Conditional and Sequential Control

PL/SQL includes conditional (IF, CASE) structures as well as sequential control (GOTO, NULL) constructs.

Conditional Control Statements

There are several varieties of IF-THEN-ELSE and CASE structures.

IF-THEN combination

IF condition THEN
   executable statement(s)
END IF;

For example:

IF caller_type = 'VIP' THEN
   generate_response('GOLD');
END IF;

IF-THEN-ELSE combination

IF condition THEN
   TRUE sequence_of_executable_statement(s)
ELSE
   FALSE/NULL sequence_of_executable_statement(s)
END IF;

For example:

IF caller_type = 'VIP' THEN
   generate_response('GOLD');
ELSE
   generate_response('BRONZE');
END IF;

IF-THEN-ELSIF combination

IF condition-1 THEN
   statements-1
ELSIF condition-N THEN
 statements-N
[ELSE
   ELSE statements]
END IF;

For example:

IF caller_type = 'VIP' THEN
   generate_response('GOLD');
ELSIF priority_client THEN
   generate_response('SILVER');
ELSE
   generate_response('BRONZE');
END IF;

CASE statement

There are two types of CASE statements: simple and searched.

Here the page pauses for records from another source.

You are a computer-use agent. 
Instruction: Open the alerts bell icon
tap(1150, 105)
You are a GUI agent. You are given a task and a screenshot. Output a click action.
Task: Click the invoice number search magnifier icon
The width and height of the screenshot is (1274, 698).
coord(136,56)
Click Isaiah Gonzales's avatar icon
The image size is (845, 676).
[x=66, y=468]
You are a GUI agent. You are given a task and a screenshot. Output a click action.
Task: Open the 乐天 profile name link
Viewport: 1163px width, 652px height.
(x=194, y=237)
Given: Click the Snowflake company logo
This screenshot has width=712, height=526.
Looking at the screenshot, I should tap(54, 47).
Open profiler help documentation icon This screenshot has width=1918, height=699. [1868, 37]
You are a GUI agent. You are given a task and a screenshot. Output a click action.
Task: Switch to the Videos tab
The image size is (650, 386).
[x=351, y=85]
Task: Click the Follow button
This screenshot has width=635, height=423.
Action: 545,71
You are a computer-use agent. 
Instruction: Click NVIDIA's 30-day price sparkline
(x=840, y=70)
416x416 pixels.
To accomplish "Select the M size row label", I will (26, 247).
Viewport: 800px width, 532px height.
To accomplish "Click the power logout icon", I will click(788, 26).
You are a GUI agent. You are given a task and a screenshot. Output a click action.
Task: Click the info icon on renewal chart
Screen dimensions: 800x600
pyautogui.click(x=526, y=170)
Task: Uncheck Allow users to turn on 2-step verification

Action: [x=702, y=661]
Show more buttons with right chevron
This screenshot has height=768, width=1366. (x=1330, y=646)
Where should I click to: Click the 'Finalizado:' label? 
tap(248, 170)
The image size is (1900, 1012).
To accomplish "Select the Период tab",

A simple CASE statement is similar to an IF-THEN-ELSIF structure. The statement has a switch expression immediately after the keyword CASE. The expression is evaluated and compared to the value in each WHEN clause. The first WHEN clause with a matching value is executed, and then control passes to the next statement following the END CASE. For example:

CASE region_id
   WHEN 'NE' THEN
      mgr_name := 'MINER';
   WHEN 'SE' THEN
      mgr_name := 'KOOI';
   ELSE mgr_name := 'LANE';
END CASE;

If a switch expression evaluates to NULL, ...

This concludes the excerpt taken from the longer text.